The unsuspecting travellers might easily and unconsciously bypass the Keats-Shelley Memorial House when in front of the grandeur of the Spanish Steps, especially if they reach Piazza di Spagna from the metro station, a route which almost forces you to pass in front of an expensive tearoom. At this point the unsuspecting travellers will be so struck by the beauty of the Steps and the square and by the prices of the famous tearoom that their eyes won’t be struck as well by the building on the right of the Steps. Last year I risked to be an unsuspecting traveller myself: if I hadn’t stopped on the steps of the Memorial House to find some shade to recover from the burning October sun of Rome, I would have completely missed the memorial. Astounded and stupefied I called my friend and fellow-literary-traveller, who was touristing on the square, to show her the plate which signalled the presence of the long-before died poet in that place. At that point, both astounded and stupefied, we opened the door of the memorial and entered.

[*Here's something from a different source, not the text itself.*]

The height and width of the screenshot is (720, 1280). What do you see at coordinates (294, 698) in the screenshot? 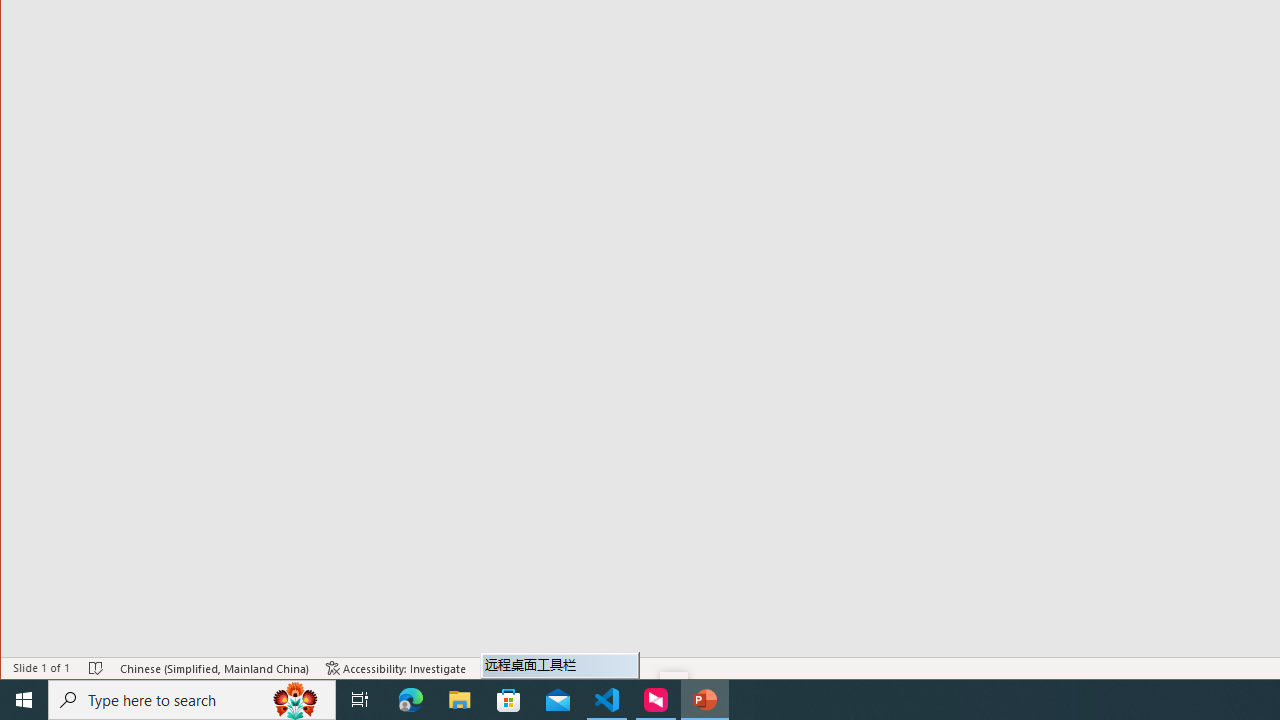
I see `'Search highlights icon opens search home window'` at bounding box center [294, 698].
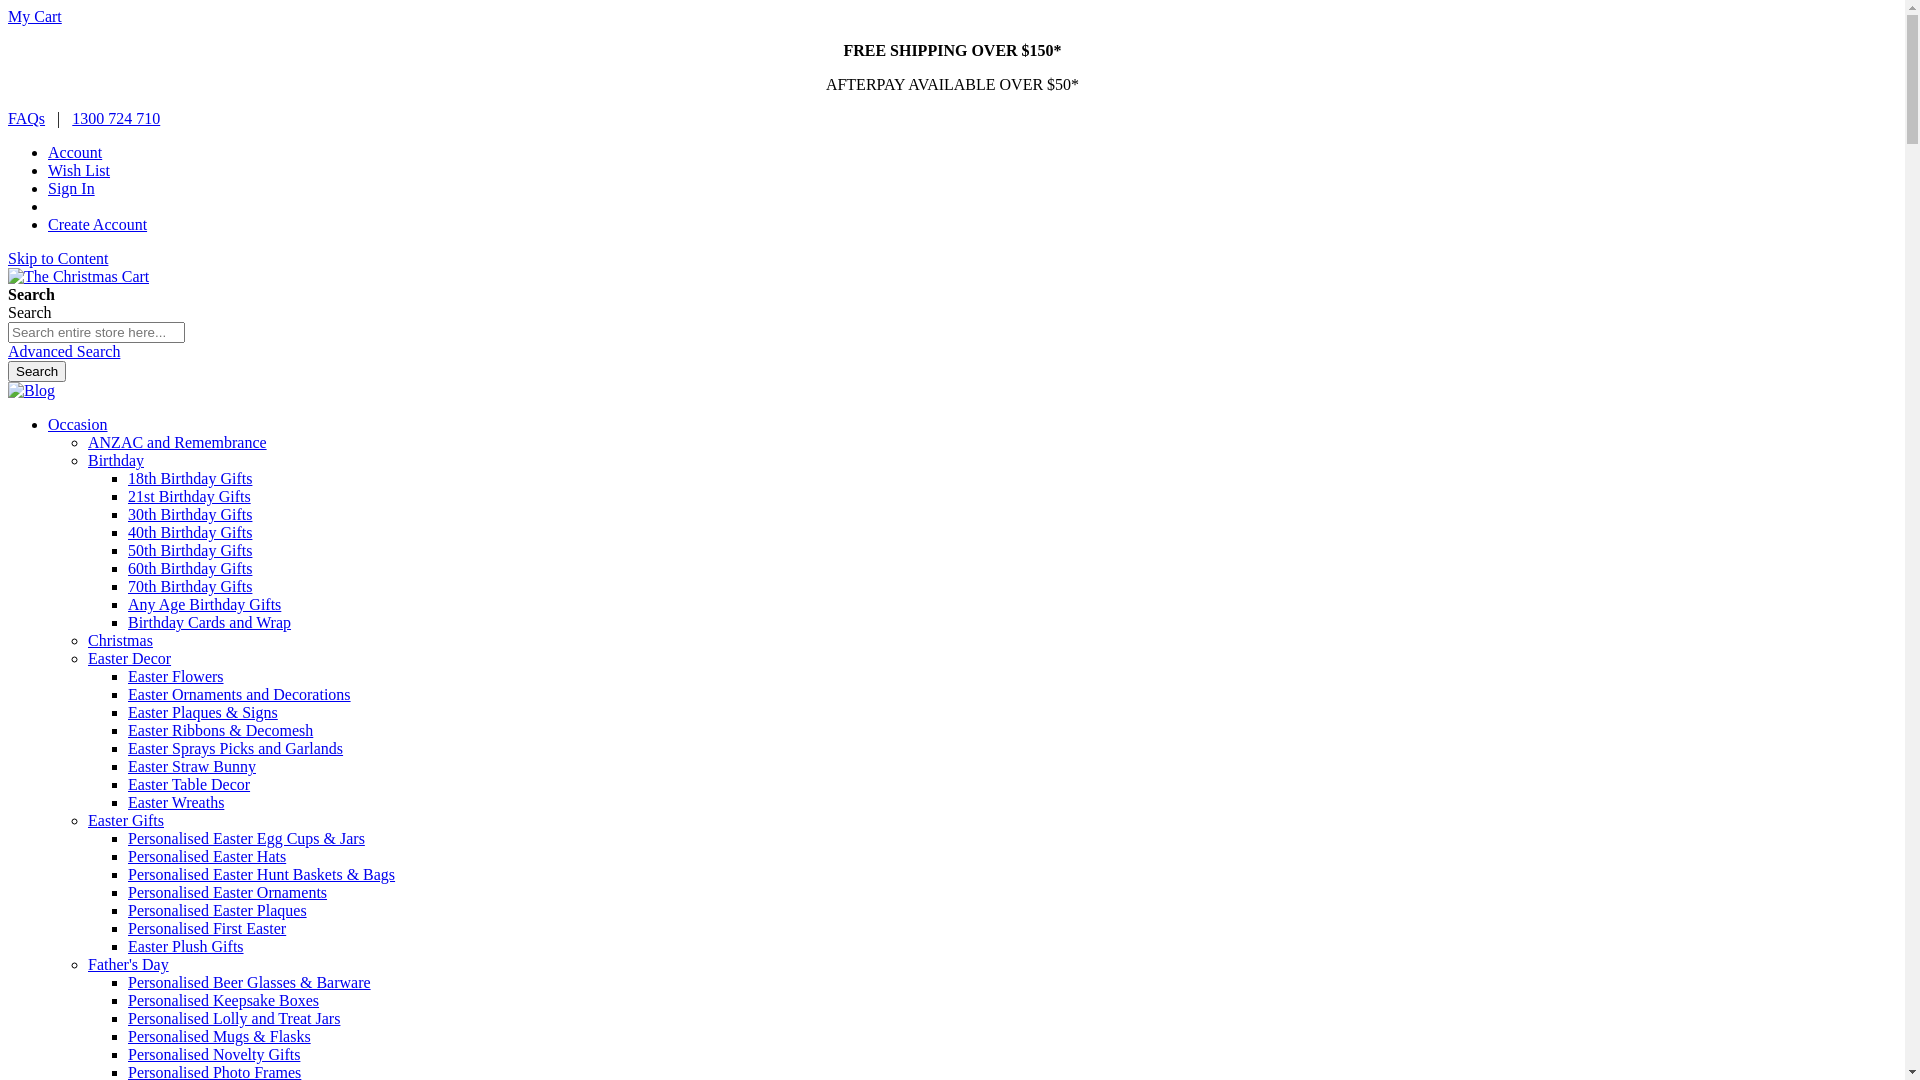  I want to click on 'Birthday Cards and Wrap', so click(209, 621).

The Keats-Shelley Memorial House is very small but it hosts a huge library, installed after the death of Keats and created by Harry Nelson Gay, which contains volumes of the nineteenth and twentieth century and also first editions of Keats’s and Shelley’s works, among which Keats’s Poems of 1817, Endymion and Lamia, Isabella, The Eve of St. Agnes and Other Poems and Shelley’s Adonais, Alastor, Prometheus Unbound and the 1824 Posthumous Poems. In addition to the library, the memorial houses Keats’s bedroom as similar as possible as it was in the days Keats dwelt in Rome, as a matter of fact both the fireplace and the ceiling are original.

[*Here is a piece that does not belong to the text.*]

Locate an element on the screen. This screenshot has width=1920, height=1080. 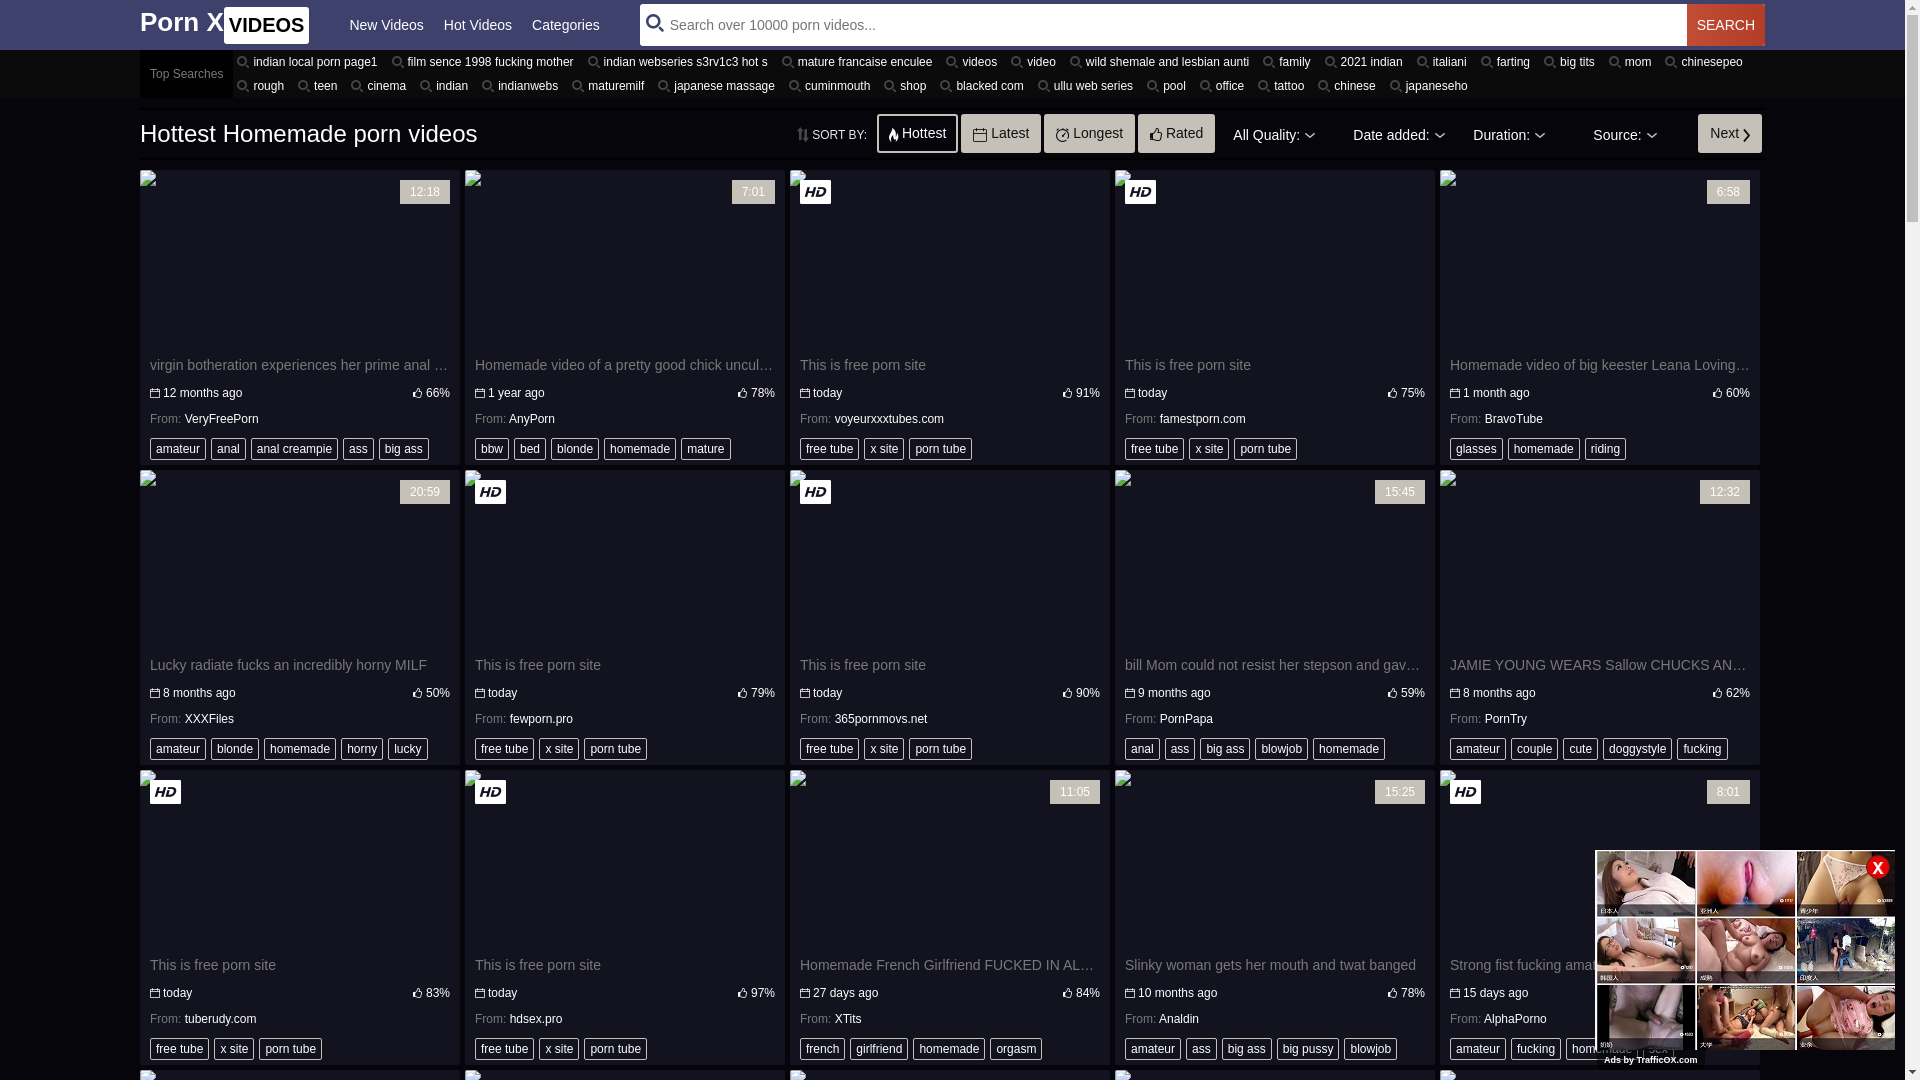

After the Keats-Shelley Memorial House, let’s continue our tour on the Italian traces of the British poet. Near Piramide metro station is located the Non-Catholic Cemetery of Rome. Here, among the graves of many well-known artists and politicians such as Gregory Corso, Carlo Emilio Gadda and Antonio Gramsci, John Keats and Percy Bysshe Shelly rest. High brick walls protect the cemetery from the annoying noises of the surrounding traffic, and once inside the rest of the world disappears and the blue, crystalline atmosphere leads you to believe for a moment that you are no longer in the catholic and chaotic Rome, but in an English garden outside the present time. In an intricate maze of plants, gravestones and some cats, which the real masters of the house, my fellow-literary-traveller and I found the way first to Shelley’s and then to Keats’s grave, which is in a peaceful garden where the cats guard the place where
… lies One Whose Name was writ in Water.
Like many other historic cities, Rome hides many surprises, like the Keats-Shelley Memorial House and the Non-Catholic Cemetery. You can visit the cemetery and then reach the Ghetto without taking the tube, simply walking along the Tiber and, along your way, you might find out many hidden places and details that the majority of tourists do not bother to look for.
Enjoy your visit to Rome and don’t forget to pay a visit to Keats and Shelley, trying to bear in mind that “A thing of beauty is a joy forever”.